El peligro de estar cuerda, Rosa Montero, p. 150
El alcohol es la plaga mayor de
los escritores, en especial durante el siglo XX. De los nueve premios nobel de
literatura norteamericanos nacidos en Estados Unidos, cinco fueron desesperados
alcohólicos: Sinclair Lewis, Eugene O'Neill, William Faulkner, Ernest Hemingway
y John Steinbeck. A los que hay que añadir decenas de autores más, entre ellos
Jack London, Dashiell Hammett, Dorothy Parker, Djuna Barnes, Tennessee
Williams, Carson McCullers, John Cheever, Raymond Carver, Robert Lowell, Edgar
Allan Poe, Charles Bukowski, Jack Kerouac, Patricia Highsmith, Stephen King,
Malcolm Lowry ... Los estadounidenses se han dado una maña increíble para
matarse a tragos, pero no son los únicos, desde luego; ahí están también Dylan
Thomas, Jean Rhys, Marguerite Duras, Oscar Wilde, Ian Fleming, Françoise Sagan
... Y no estamos hablando de tomarse algún día unas copas de más, sino de
verdaderas hecatombes personales, delirium tremens, destrucciones masivas de la
vida.

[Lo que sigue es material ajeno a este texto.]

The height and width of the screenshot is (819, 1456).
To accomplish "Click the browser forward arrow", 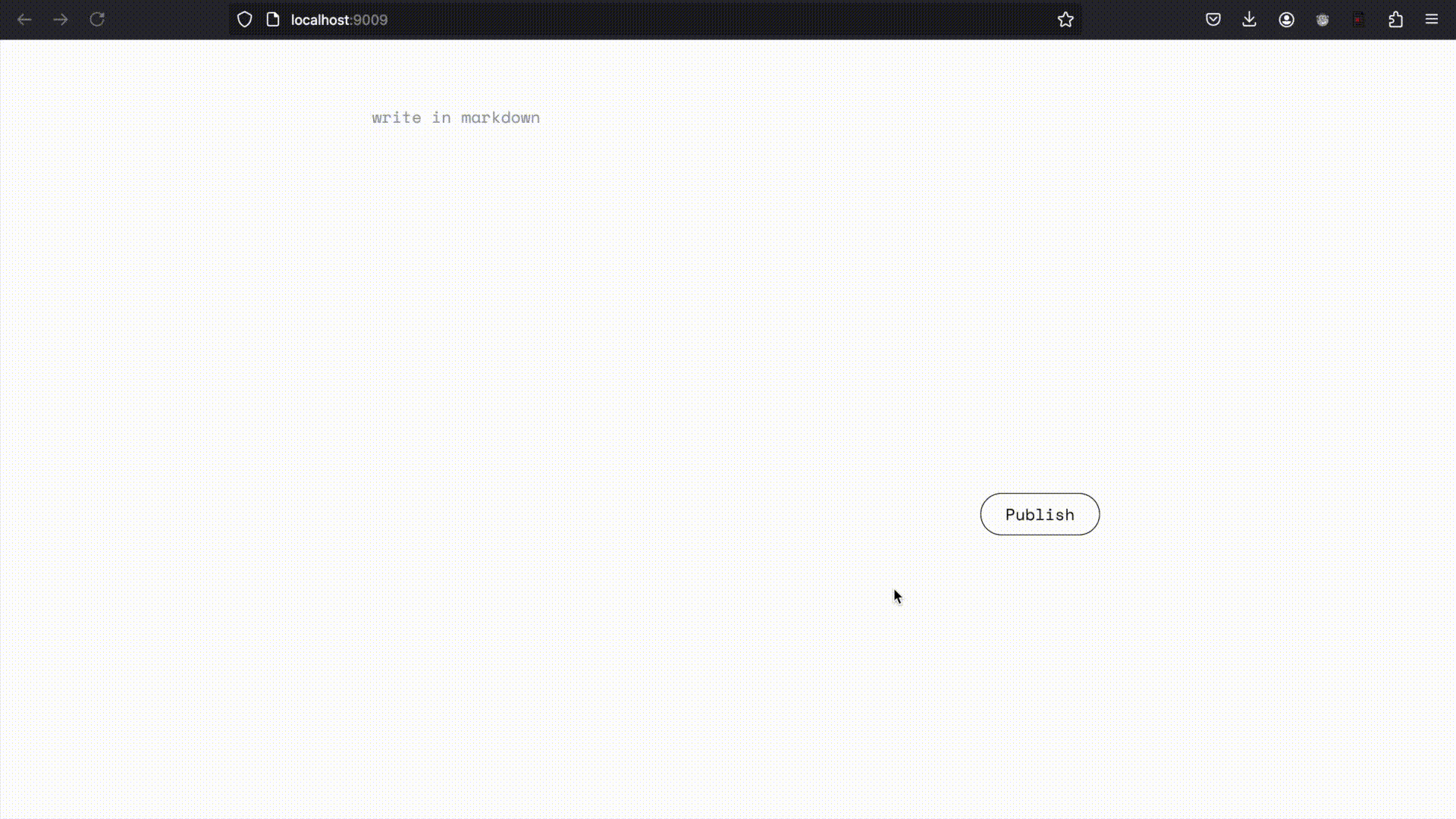I will click(x=61, y=20).
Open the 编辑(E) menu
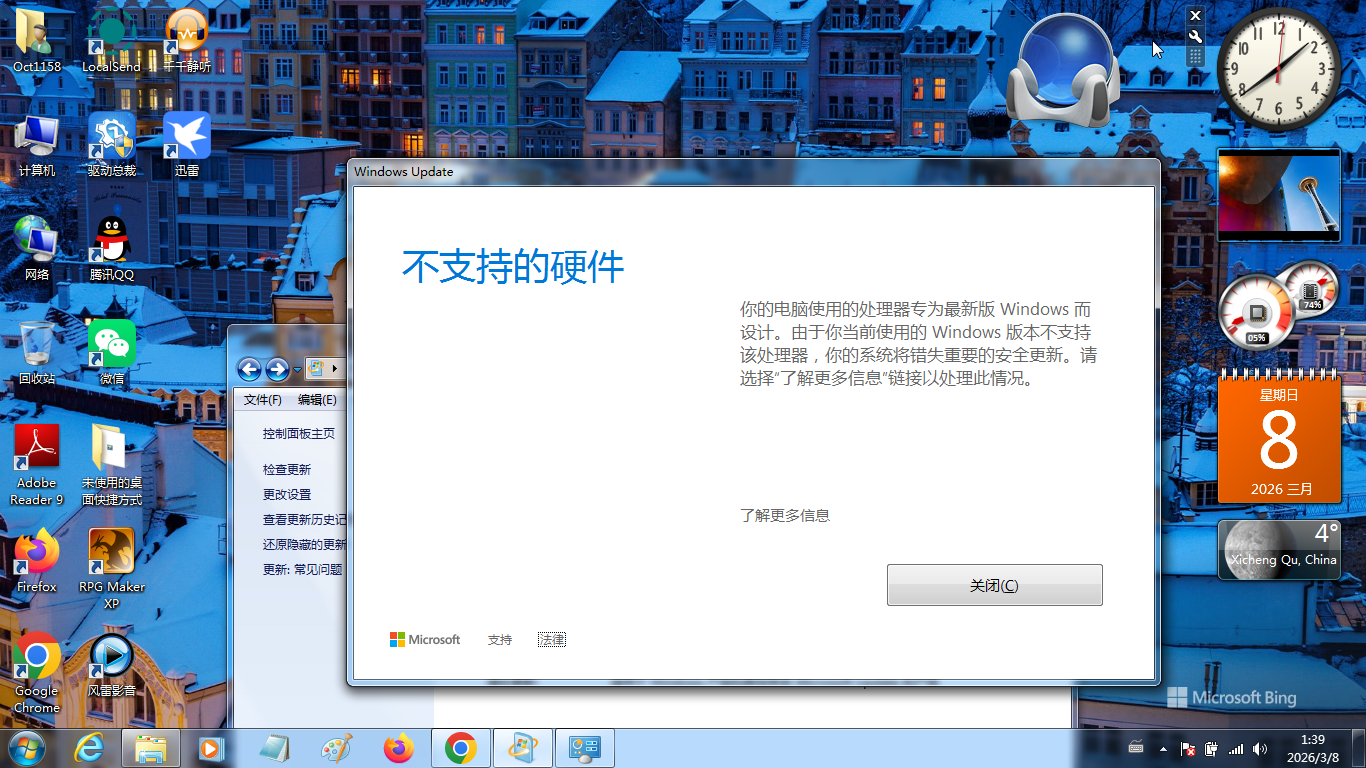The width and height of the screenshot is (1366, 768). 317,400
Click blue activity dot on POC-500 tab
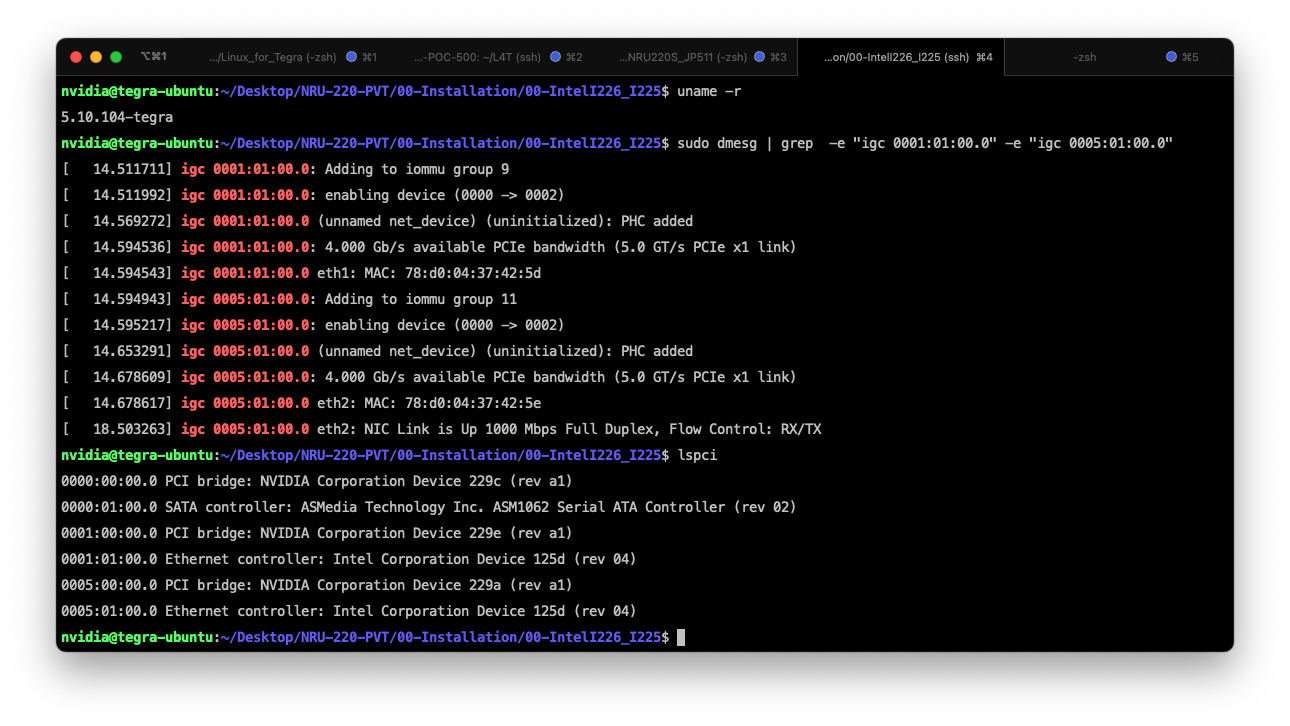 (x=555, y=57)
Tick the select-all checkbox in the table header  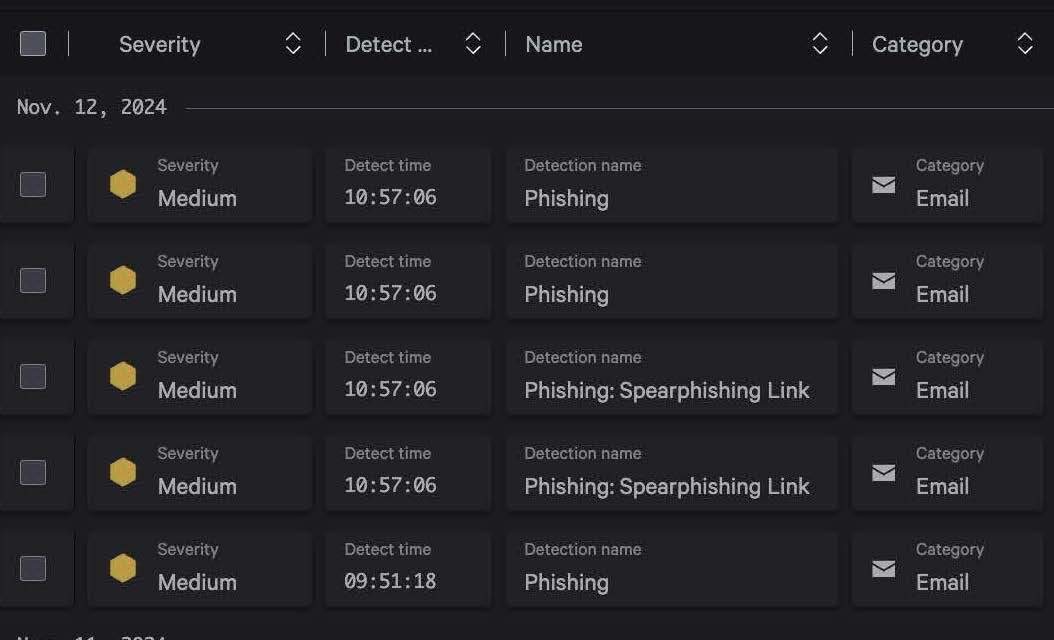tap(33, 44)
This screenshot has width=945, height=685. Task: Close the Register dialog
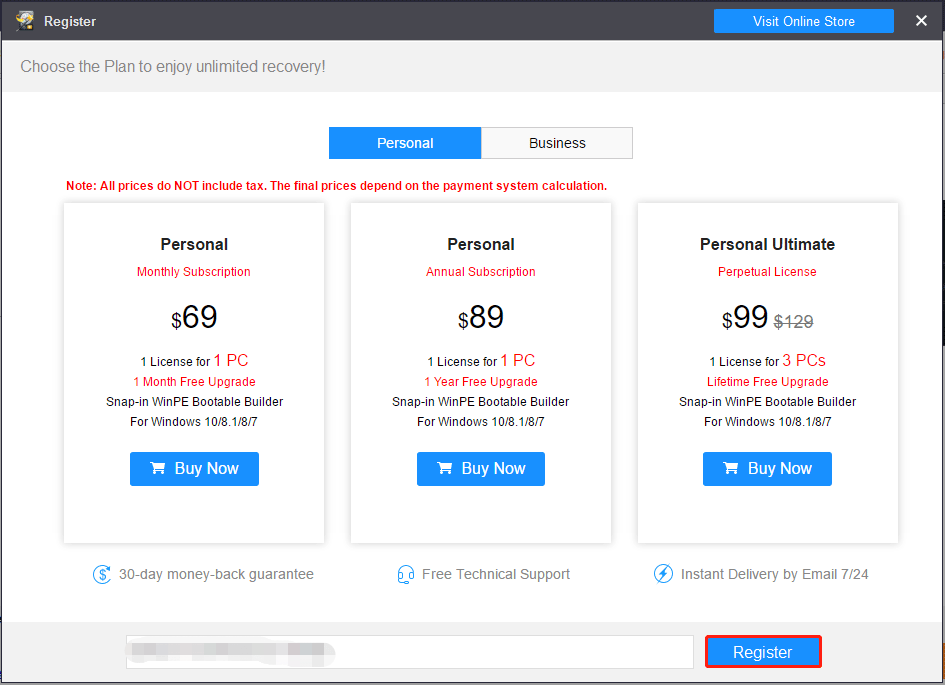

El noruego Knut Hamsun, que ganó el Nobel en 1920, acudió a la ceremonia de
entrega tan atrozmente bebido que golpeó con los nudillos el corsé de la autora
sueca Selma Lagerli: if (también premio nobel) y, tras soltar un eructo, gritó:
«¡Lo sabía, sabía que sonaba igual que una campana!». El maravilloso poeta
británico Dylan Thomas, que murió con treinta y nueve años a causa de la
bebida, le dijo a su mujer muy cerca del final: «Me he tomado dieciocho
güisquis seguidos. Creo que es un buen récord». A los treinta y siete años,
Faulkner desayunaba dos aspirinas y medio vaso de ginebra para detener el
temblor de manos y poder ducharse y afeitarse. Cogía borracheras que le duraban
una semana, a lo largo de las cuales vagaba desnudo por los pasillos de los hoteles
o desaparecía. En una de esas ausencias alcohólicas se desmayó en calzoncillos
sobre una tubería de agua caliente y se quedó ahí hasta que el conserje derribó
la puerta. Para entonces tenía en la espalda una quemadura de tercer grado.